Cosmic rays are a puzzle. Protons and iron nuclei hit the upper atmosphere and splatter in showers that typically just leave muons by the time they reach the ground. But where do they come from? And why does the spectrum have such a long tail--out into 10^17 eV , or a million ergs--and more? What (not) on earth can generate such high energies?

To accelerate and shape these kinds of things needs huge magnetic and electric fields, and most stellar activity isn't that dramatic. Gamma ray bursts are. These are so far (luckily) extra-galactic explosions that generate more energy in a few seconds than the sun will through its lifetime, sending so many gamma rays that some of them survive the trip to Earth through all the intervening gas and dust. So if you see two similar oddities, maybe they're related. Maybe gamma ray bursts (GRBs) generate the ultra-high energy cosmic rays too.

It isn't easy to pinpoint the direction of a gamma ray. It interacts with a bang too, but with layers of detectors you can mostly make out the direction from the shape of the shower.
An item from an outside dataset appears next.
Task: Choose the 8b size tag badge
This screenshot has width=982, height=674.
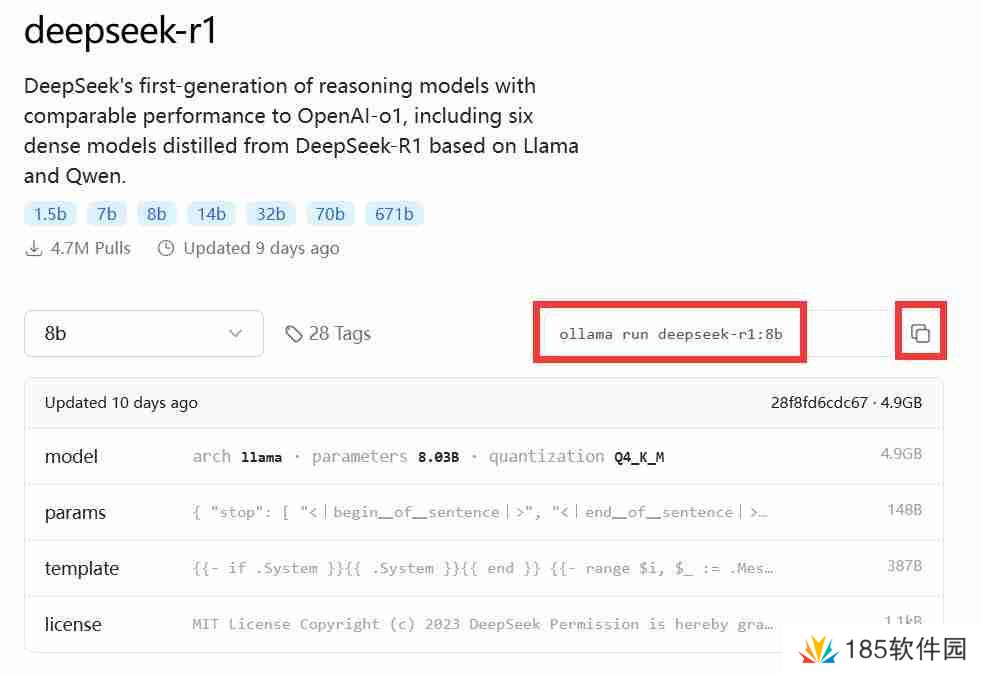Action: pyautogui.click(x=156, y=214)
Gamma rays have no charge, and so aren't bothered by the twisty galactic magnetic fields that bend protons around in random directions.
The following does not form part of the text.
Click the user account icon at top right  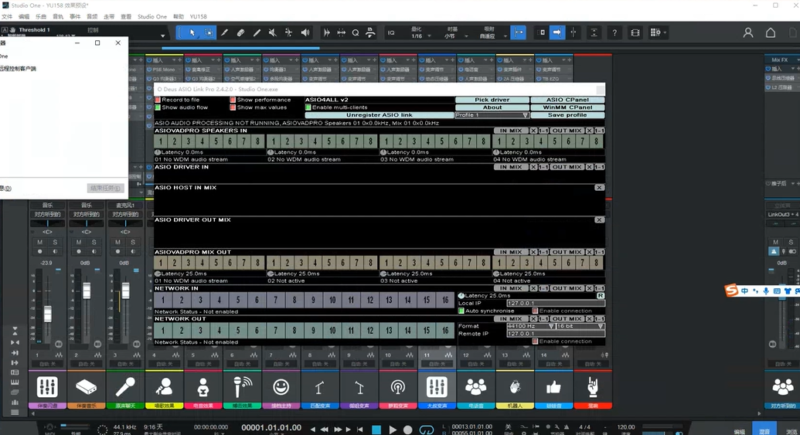coord(748,33)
You can't tell where a cosmic ray originally came from. It might have gone in some great arc and swept around to hit the Earth from the opposite direction. Galactic magnetic fields aren't very strong, but they are huge and a little bend for a long time makes a difference.

So if we can't use the direction of the cosmic rays to verify that GRBs create them, what can we do?

It turns out that cosmic rays can splatter against photons, especially when there are so many of them coming out of a GRB. One of the by-products is pions. Pions decay to muons, and muons to electrons which aren't going to survive the journey to Earth. But along with those decays come neutrinos. They'll be headed in almost exactly the same direction as the original proton (for high enough energy protons--which is what we're interesting in figuring out). So they should point back to their origin, as ordinary cosmic rays do not.

Cue the neutrino detector IceCube. The short answer is no, we don't see nearly enough neutrinos coming from GRBs. (No, my name is not on that paper.)

So, now what? Either cosmic rays don't come from GRBs after all (and they were such a good candidate), or something is badly mistaken about the interaction cross section of neutrinos at ultra-high energy. Low energy neutrinos have a famously small interaction cross section, but unless there's something unexpected interfering that cross section should rise significantly at these ultra-high energies. Or something else intervenes. I'm puzzling about that one.